FDA highlights new requirements for second-generation BMS
Washington, DC.—The FDA released updated guidelines for second-generation bare-metal stents (BMS) to reflect its current recommendations, incorporating changes, such as design alterations and clinical trialing expectations, from the previous guidance released four years prior, according to Katherine J. Fronczak, an FDA representative who presented the data here last week at the Cardiovascular Research Therapies (CRT) 2009 conference.

The agency has added a section on the stent and its delivery system, which is "similar to the simulated use method outlined in the DES guidance documents," she said. The FDA also added recommendations for additional bench-testing for stents intended for in-stent restenosis and bifurcation indications.

The agency added several delivery system tests and updated its nomenclature, "making the document consistent with PTCA [percutaneous transluminal coronary angioplasty] catheters," Franczak noted. In addition, the revisions include shelf-life section, which lists all the bench-testing that the agency believes should be repeated for aged devices to support shelf-life indications.

Also newly highlighted are more specific recommendations about various types of corrosion evaluations. For strut/strain analysis, Fronczak said that the agency added more detailed recommendations regarding computational model, as well as physiologic loading conditions, "which represent what can be expected during clinical use. This includes overlapping stents and tortuous vessels." She said that the guidance includes more detailed recommendations for the presentation of these results.

Similarly, the accelerated durability testing section has been updated to recommend evaluation of overlapping stents in mock vessels, simulating the expected worse case anatomical conditions.

Other revisions include new recommendations for radiofrequency heating stents and an MRI section that reflects the most recent 2008 MRI guidance.

The agency also added "testing considerations to the biocompatibility section, based on the most common deficiencies that have arisen in our reviews," Fronczak said.

In regards to BMS clinical trial design, Fronczak said that the FDA "believes that there is sufficient experience with BMS to allow a non-randomized, multicenter, single-arm study." The agency also purports that the use of a performance goal in these studies is acceptable as a control arm. However, she said that the FDA asks that researchers adhere to the following expectations when driving a performance goal: use contemporary published studies that involved the use of currently used BMS; provide all the assumptions and justifications in driving a performance goal; and adjust event rates to the proportion of the protocol mandating angiography, before deriving a performance goal.

For these clinical studies, the primary endpoint should be the nine-month target vessel failure, according to Fronczak. The secondary endpoint must include target lesion failure, along with any major adverse coronary events. The agency also is now requesting the inclusion of any angiographic endpoints. For angiographic follow-up, a subset of angio patients will generally be needed, especially for new stent design.
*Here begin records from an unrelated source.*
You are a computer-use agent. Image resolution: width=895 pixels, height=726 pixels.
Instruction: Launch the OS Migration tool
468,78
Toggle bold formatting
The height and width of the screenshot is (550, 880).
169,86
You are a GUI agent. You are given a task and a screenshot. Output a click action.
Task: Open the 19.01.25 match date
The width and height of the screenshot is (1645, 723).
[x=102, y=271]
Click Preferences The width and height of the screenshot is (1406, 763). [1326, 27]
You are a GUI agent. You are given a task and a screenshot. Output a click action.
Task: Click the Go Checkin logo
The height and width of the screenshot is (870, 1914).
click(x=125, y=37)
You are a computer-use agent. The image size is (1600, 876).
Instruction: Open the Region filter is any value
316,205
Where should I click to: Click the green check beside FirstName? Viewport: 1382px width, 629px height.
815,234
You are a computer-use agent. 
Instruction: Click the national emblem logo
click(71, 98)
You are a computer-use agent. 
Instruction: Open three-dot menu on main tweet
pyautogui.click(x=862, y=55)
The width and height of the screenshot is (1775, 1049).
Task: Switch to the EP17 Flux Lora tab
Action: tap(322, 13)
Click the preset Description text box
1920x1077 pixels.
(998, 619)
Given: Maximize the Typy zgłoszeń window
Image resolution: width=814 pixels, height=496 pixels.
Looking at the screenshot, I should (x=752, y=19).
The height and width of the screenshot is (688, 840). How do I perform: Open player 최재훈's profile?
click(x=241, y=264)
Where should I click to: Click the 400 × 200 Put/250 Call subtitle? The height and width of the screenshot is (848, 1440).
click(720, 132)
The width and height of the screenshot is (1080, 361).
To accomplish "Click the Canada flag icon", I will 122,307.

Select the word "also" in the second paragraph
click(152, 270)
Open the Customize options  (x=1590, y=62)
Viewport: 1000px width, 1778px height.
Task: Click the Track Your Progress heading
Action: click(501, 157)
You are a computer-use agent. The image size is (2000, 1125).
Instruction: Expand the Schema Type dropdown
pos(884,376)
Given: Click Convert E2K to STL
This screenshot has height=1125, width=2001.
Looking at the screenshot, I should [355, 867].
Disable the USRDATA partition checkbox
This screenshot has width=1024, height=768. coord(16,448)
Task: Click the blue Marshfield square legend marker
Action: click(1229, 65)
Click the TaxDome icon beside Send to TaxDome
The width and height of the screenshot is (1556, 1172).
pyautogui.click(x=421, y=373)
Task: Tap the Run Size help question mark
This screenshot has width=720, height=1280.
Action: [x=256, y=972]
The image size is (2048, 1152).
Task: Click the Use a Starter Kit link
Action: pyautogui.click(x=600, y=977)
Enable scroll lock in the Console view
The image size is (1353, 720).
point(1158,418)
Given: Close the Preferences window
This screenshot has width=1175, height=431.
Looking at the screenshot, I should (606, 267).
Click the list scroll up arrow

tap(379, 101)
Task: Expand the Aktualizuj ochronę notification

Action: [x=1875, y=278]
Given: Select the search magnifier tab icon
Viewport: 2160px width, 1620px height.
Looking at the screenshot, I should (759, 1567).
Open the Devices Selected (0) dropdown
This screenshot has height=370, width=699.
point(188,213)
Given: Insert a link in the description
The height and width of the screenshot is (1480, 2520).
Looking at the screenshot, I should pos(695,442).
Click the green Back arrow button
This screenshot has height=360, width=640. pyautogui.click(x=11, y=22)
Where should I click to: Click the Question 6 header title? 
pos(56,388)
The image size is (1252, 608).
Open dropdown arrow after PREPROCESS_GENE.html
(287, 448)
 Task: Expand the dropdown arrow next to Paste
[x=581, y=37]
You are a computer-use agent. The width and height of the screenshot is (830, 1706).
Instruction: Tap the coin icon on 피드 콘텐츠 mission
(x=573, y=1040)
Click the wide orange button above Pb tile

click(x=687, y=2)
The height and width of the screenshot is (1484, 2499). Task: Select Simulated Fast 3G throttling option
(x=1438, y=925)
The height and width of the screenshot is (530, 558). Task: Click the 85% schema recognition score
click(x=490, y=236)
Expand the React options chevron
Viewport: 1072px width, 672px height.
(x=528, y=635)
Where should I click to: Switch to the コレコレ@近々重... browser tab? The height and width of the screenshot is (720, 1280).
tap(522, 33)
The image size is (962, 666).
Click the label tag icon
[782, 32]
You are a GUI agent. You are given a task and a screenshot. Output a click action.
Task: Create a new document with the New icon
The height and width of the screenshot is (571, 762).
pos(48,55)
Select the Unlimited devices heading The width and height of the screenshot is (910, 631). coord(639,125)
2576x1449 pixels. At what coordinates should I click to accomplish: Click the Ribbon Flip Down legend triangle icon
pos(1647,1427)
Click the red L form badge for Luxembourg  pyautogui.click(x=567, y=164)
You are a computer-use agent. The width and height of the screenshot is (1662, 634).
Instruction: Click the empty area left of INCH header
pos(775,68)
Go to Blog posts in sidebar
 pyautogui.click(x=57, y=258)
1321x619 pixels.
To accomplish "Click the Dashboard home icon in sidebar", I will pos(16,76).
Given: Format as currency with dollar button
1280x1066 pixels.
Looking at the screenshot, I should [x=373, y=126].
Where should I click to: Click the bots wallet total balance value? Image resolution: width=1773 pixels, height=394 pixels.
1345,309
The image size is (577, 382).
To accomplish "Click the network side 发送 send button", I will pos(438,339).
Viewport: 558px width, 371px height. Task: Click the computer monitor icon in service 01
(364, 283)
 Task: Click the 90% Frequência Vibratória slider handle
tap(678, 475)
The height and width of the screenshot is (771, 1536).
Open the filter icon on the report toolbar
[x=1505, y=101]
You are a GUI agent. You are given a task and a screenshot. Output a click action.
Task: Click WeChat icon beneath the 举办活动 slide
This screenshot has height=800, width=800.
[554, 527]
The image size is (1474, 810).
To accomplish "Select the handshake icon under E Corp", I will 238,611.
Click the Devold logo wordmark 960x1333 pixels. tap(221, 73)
"We expect there to be a greater than 80 percent follow up in angio patients, which should be timed for some point after the nine-month clinical assessment point," Fronczak said. "We also recommend the use a core lab in evaluating angio.

"Our current thinking on global clinical trials is that they are acceptable, as long as they include a portion of U.S. sites, and as long as the study population is applicable to the U.S. population and U.S. clinical practice," she noted.